Tribune Company's efforts to offload storage and processing to Microsoft's Azure
Editor’s note: Welcome to .NETRocks Conversations, excerpts of conversations from the .NET Rocks! weekly Internet audio talk show. Hosts Richard Campbell and Carl Franklin chat with a wide variety of .NET developer experts. This month's excerpt is from show 579, with guest Jerry Schulist, a solutions architect at Tribune Company, on how his firm is using Windows Azure to consolidate its data centers for significant cost savings.
Carl Franklin: Let me introduce our guest, Jerry Schulist. Jerry is a solutions architect at Tribune Company, where he specializes in .NET architecture and development. Today, Jerry is part of a small research and development team which focuses on innovative ways to deliver content along with contextual advertising. Welcome, Jerry, and we're talking about Azure today.
Jerry Schulist: Thank you.
Richard Campbell: So you were talking about the Tribune Company, right? Been around a long, long time, makes a whole lot of newspapers.

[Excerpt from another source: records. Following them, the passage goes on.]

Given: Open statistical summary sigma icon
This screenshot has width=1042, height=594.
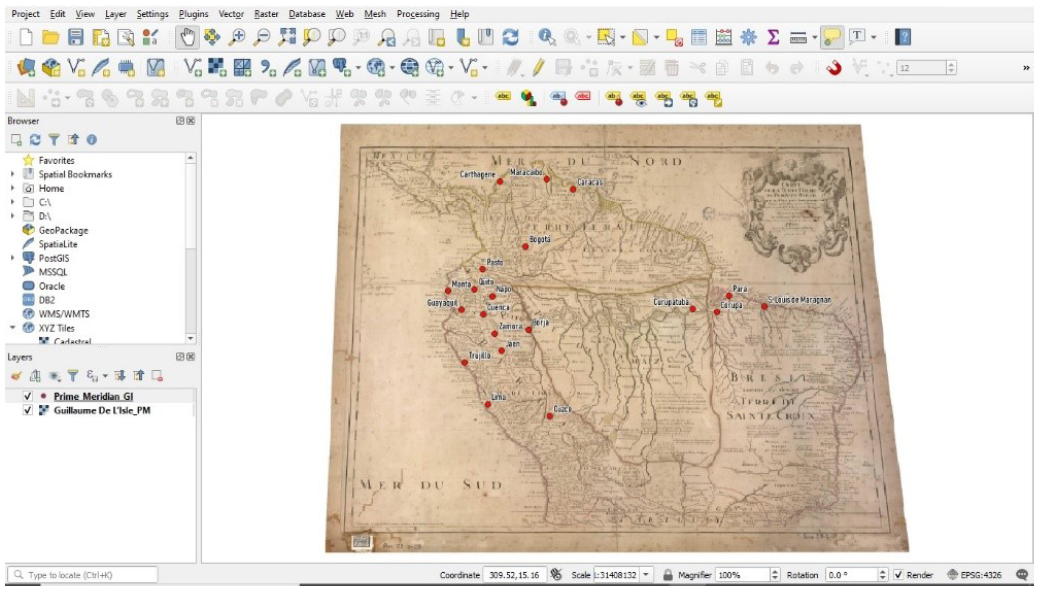Looking at the screenshot, I should coord(773,37).
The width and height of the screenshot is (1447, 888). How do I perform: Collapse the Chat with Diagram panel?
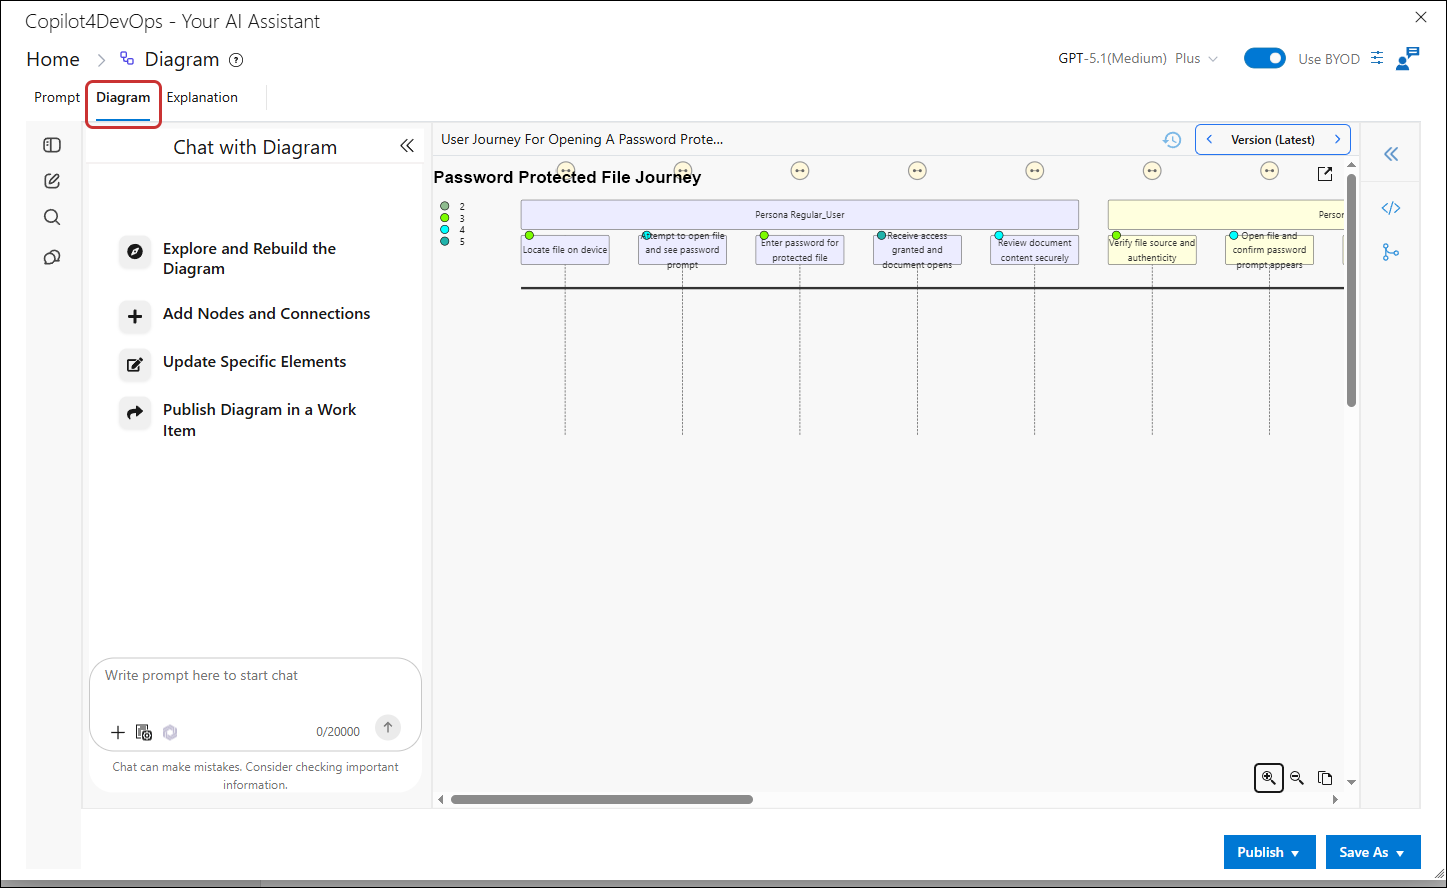click(x=407, y=146)
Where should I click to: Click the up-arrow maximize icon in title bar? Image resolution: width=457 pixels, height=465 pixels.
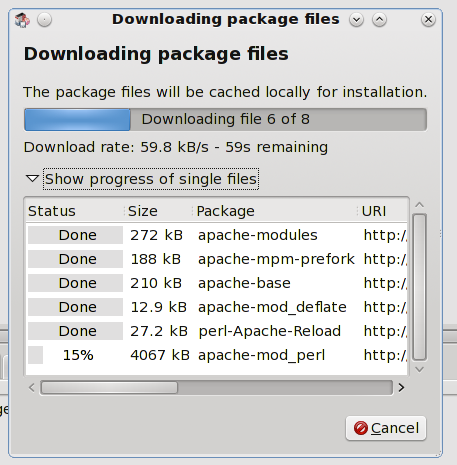(379, 20)
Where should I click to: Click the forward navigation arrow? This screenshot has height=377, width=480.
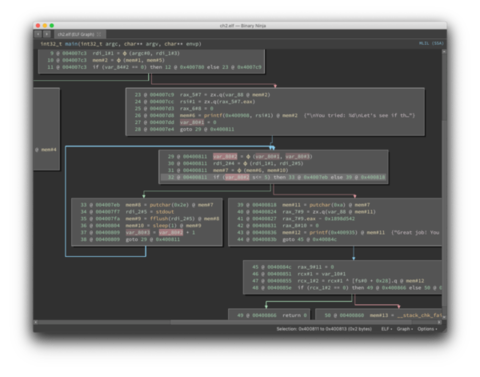[x=47, y=34]
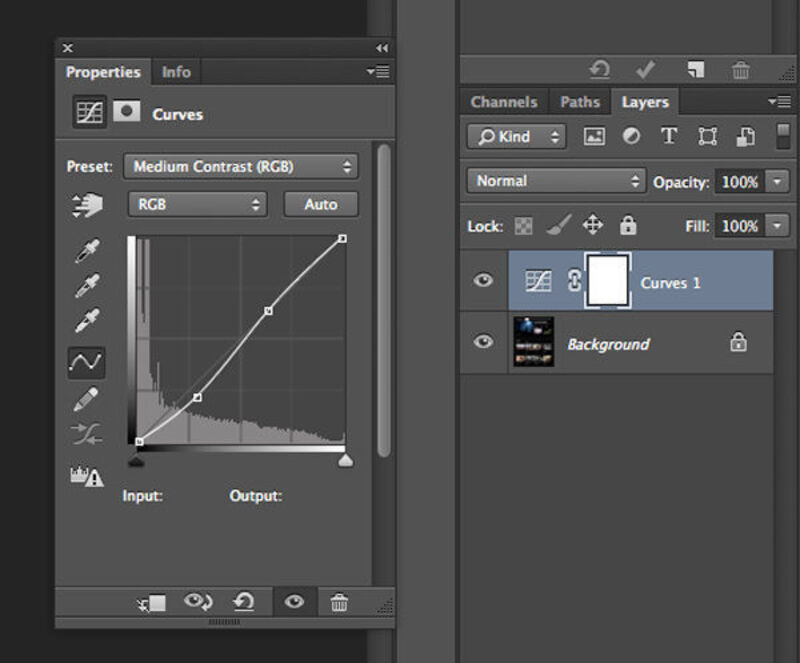Switch to the Info tab
The width and height of the screenshot is (800, 663).
(x=176, y=72)
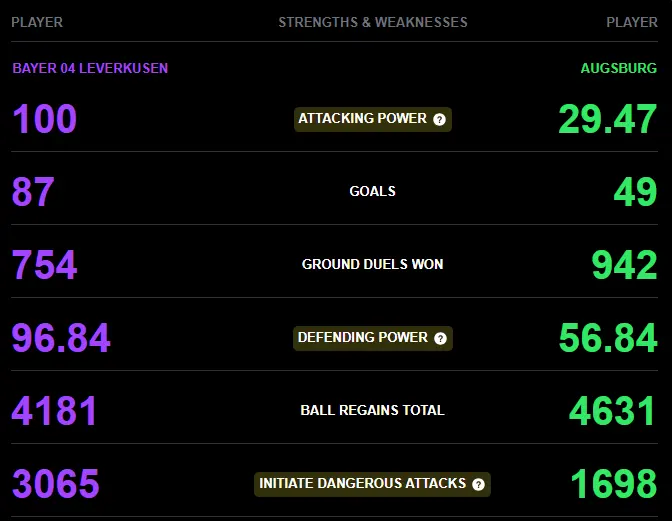
Task: Click the Goals stat label
Action: pyautogui.click(x=372, y=191)
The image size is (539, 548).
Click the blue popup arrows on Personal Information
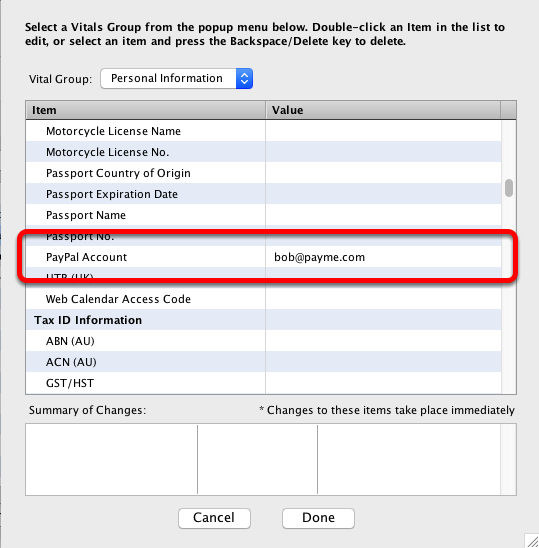(244, 78)
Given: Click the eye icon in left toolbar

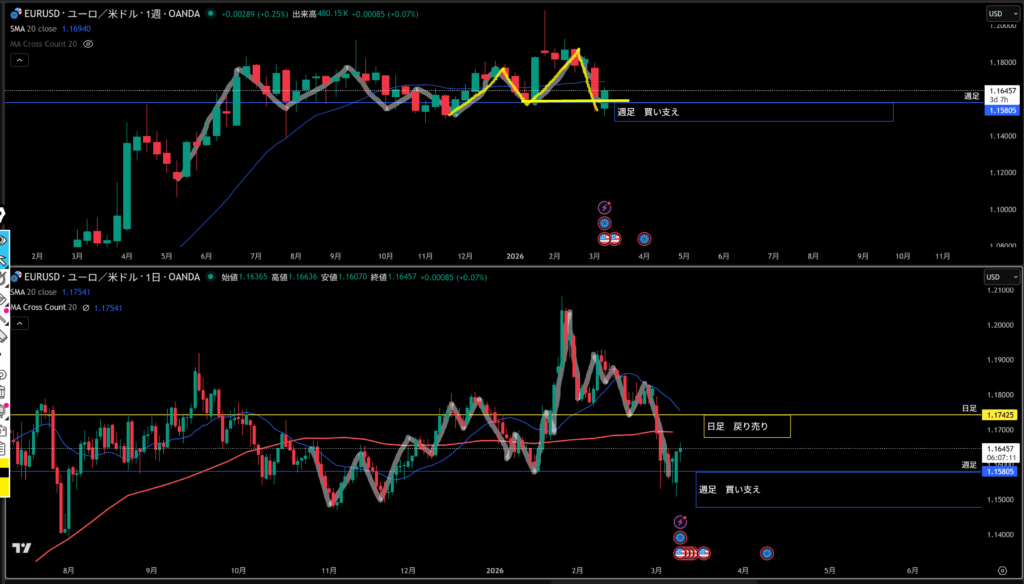Looking at the screenshot, I should pos(4,241).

JS: That's right. The Tribune Company started back in the 1800s. We have eight newspapers today. In addition to that, we have 23 broadcasting stations. We own a radio station and a host of other websites and other media properties.
RC: Generally, it seems like you guys have made a jump to the web pretty thoroughly, like your particular sites—and I can't name all these different websites because there's a ton of them, but a lot of your content now is just automatically online as well as in the other mediums.
JS: Right. Our consumers are looking to consume that content from a wide range of different devices and platforms. They don't just want to consume it with the traditional means, whether that's newspaper, or radio, or television. Our goal is really to provide that content through those consumers in any way that they wish to consume it.
RC: So is Azure all about reducing cost for you guys?
JS: It's reducing cost, improving processes. It's a lot of things.
RC: So I guess the challenge here is getting to the point where once that given story is written up and so forth, you don't handle it anymore. It just shows up in the website, in the appropriate newspapers, and so forth.
JS: That's the end goal, yes. You know, produce it once, deliver it on any device and any platform that the consumer likes to view it on.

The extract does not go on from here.